* **Given records**
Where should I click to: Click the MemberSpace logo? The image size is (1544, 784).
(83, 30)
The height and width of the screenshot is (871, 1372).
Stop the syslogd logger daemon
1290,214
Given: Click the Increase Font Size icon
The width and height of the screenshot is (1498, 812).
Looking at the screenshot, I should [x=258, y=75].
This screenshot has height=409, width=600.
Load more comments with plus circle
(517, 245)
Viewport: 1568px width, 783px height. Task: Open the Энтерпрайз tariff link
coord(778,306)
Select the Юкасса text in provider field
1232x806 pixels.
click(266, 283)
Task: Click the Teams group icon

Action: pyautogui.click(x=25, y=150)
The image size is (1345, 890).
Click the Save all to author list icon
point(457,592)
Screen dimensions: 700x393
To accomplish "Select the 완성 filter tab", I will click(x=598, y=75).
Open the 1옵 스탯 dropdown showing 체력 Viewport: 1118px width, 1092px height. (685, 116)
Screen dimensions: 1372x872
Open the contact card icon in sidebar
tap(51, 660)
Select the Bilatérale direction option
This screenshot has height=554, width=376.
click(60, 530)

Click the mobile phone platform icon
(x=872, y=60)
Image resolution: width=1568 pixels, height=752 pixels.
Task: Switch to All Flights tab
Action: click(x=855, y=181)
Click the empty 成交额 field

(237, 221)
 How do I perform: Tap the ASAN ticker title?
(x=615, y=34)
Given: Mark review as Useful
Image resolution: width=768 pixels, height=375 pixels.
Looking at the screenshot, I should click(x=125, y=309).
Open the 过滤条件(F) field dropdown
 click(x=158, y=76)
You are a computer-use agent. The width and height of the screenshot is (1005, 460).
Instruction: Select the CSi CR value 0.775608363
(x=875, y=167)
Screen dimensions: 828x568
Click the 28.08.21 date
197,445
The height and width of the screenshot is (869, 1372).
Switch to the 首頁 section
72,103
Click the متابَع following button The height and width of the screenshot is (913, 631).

* **Task to carry out**
Repeat the lines in the stretch from the one containing "Screen dimensions: 700x393" through the one containing "click(60, 530)", requests included, and increase each coordinate in the answers by 24.

* **Result below**
Screen dimensions: 700x393
To accomplish "Select the 완성 filter tab", I will click(x=622, y=99).
Open the 1옵 스탯 dropdown showing 체력 Viewport: 1118px width, 1092px height. (709, 140)
Screen dimensions: 1372x872
Open the contact card icon in sidebar
tap(75, 684)
Select the Bilatérale direction option
This screenshot has height=554, width=376.
click(84, 554)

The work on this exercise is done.